Effective: May 25, 2018

This Privacy Policy covers CMX Media, Inc.’s (“CMX”) policies on the collection, use, and disclosure of Personal Data/Personally Identifiable Information (as defined by applicable law and hereinafter collectively referred to as “Personal Data”) when visitors and customers (collectively “Users”) access cmxhub.com (“Site”) and related sites made available by CMX through the Site and/or the CMX mobile applications (collectively the “Platform”).

CMX, Inc. is Delaware corporation with offices in the United States. CMX collects Personal Data from its users around the world and processes, transfers and stores data within the United States. By checking the “I consent to the Privacy Policy” box and subject to your opt-in/opt-out preferences, you consent to the collection, use and disclosure practices identified in this Privacy Policy.

1. What Information Is Collected by CMX And How Is It Used?

Account Creation Information: When you sign up to enroll in a training program, purchase an event ticket, or otherwise sign up for or request access to the services and products offered through the Site, users may be asked to enter your name, email address, mailing address, phone number, company, job title, team size or other company-related details to register the company or otherwise facilitate purchase of the products and/or services. Emails submitted to the Site may also be utilized to (i) provide information regarding our services; and/or (ii) to communicate material changes to our Terms of Service and Privacy Policy.

Email Addresses: Users may optionally provide their email address to subscribe to our newsletters or to obtain additional information regarding our products and services. Users may unsubscribe at any time through the opt-out link contained within those communications.
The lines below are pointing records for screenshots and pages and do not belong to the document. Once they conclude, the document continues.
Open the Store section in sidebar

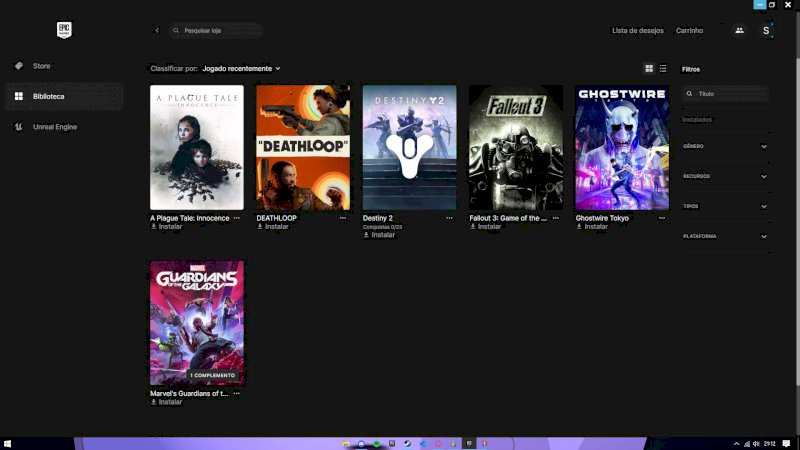click(x=41, y=66)
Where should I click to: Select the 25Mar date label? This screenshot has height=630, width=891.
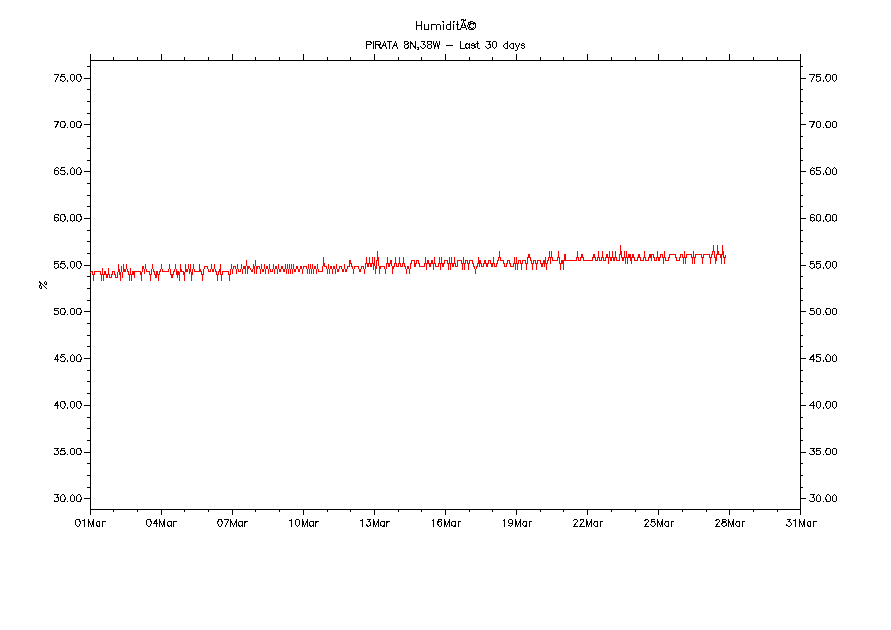point(658,522)
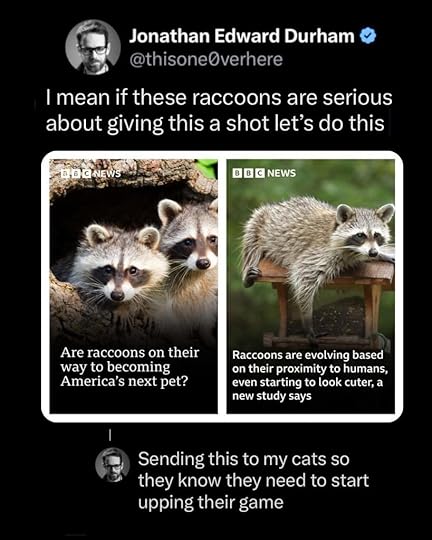Image resolution: width=432 pixels, height=540 pixels.
Task: Click the white border of the image card
Action: tap(222, 418)

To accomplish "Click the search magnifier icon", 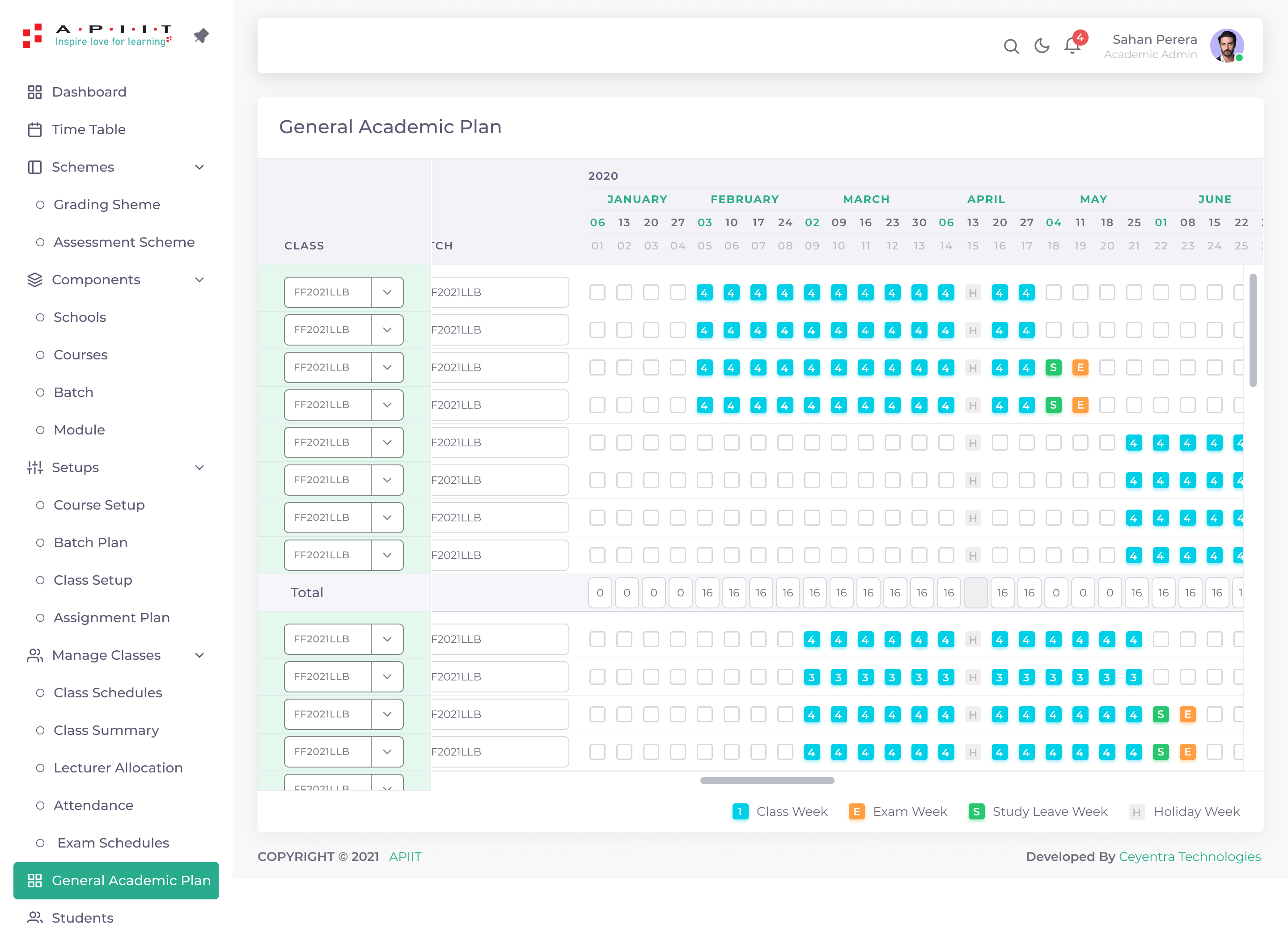I will (1011, 46).
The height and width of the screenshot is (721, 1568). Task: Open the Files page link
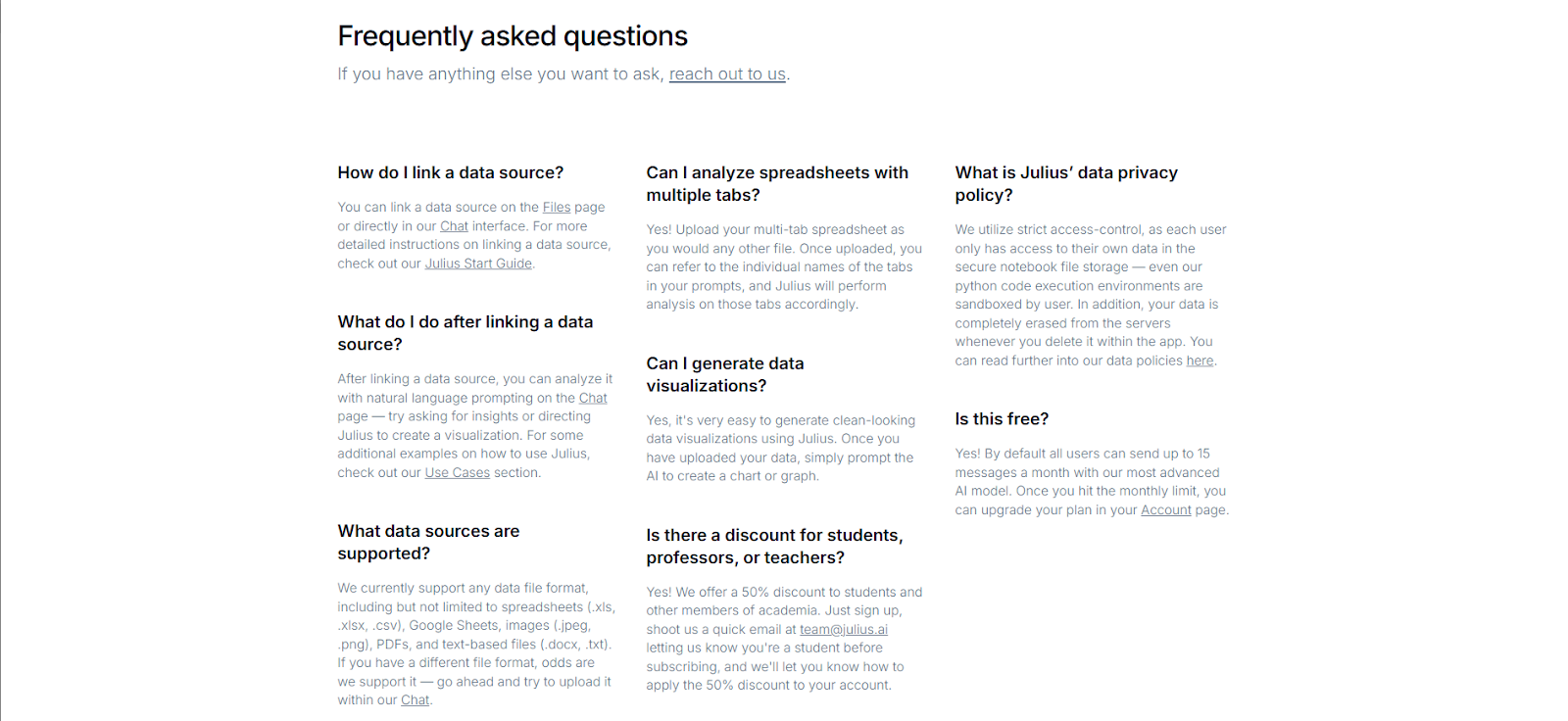tap(557, 208)
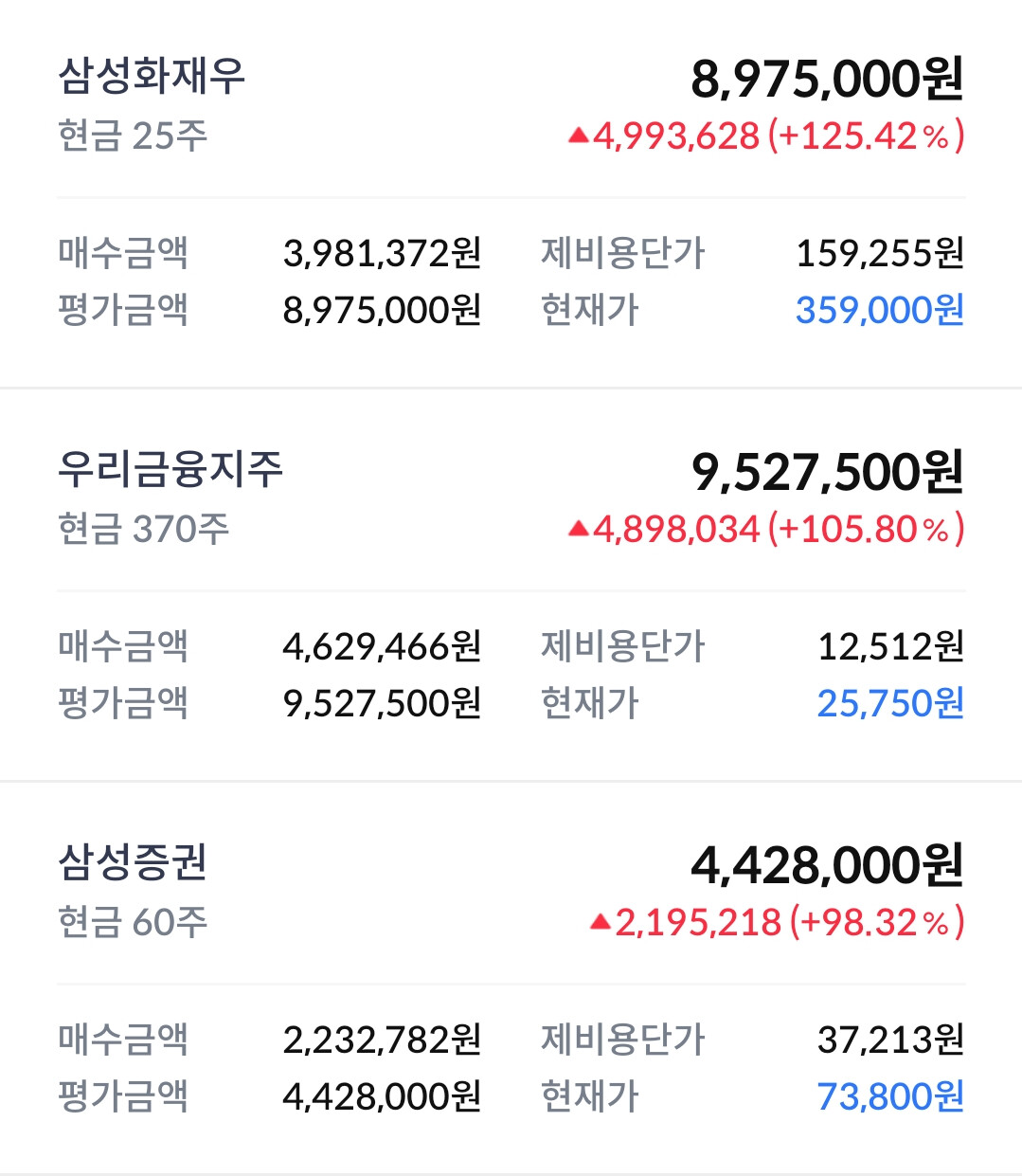The height and width of the screenshot is (1176, 1022).
Task: Tap the 현금 370주 holding quantity
Action: (143, 529)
Cookies: CMX utilizes cookie technology to gather information on Internet use in order to serve users more effectively. As described in Section 2, CMX also utilizes third party analytics services which may also use tracking cookies to provide information about the use of our Platform. Users can set their browser to remove or reject cookies and/or accept or refuse cookies on the cookie consent banner on the Site itself. You can also manage cookies for any online advertising service via the consumer choice tools created under self-regulation programs, such as the US-based aboutads.info choices page or the European Union (“EU”) based Your Online Choices. Please be advised, however, that some Site features/services may not function properly without cookies.

2. Is Information Collected By Or Disclosed To Third Parties?

CMX does not sell, trade, rent, or lease Personal Data to any third parties, unless we provide users with notice before they opt-in. Information is shared with website hosting partners, such as Kajabi, Flywheel, Teachable and WordPress and other parties necessary for the provision of services and operating our website, subject to confidentiality agreements entered into between CMX and such third party service providers. In addition, CMX utilizes the following data processors:

Managed Email Services: CMX utilizes MailChimp to assist in customizing its email marketing campaigns to its customers. Users should review the hyperlink privacy policies for more information about their data collection and use practices.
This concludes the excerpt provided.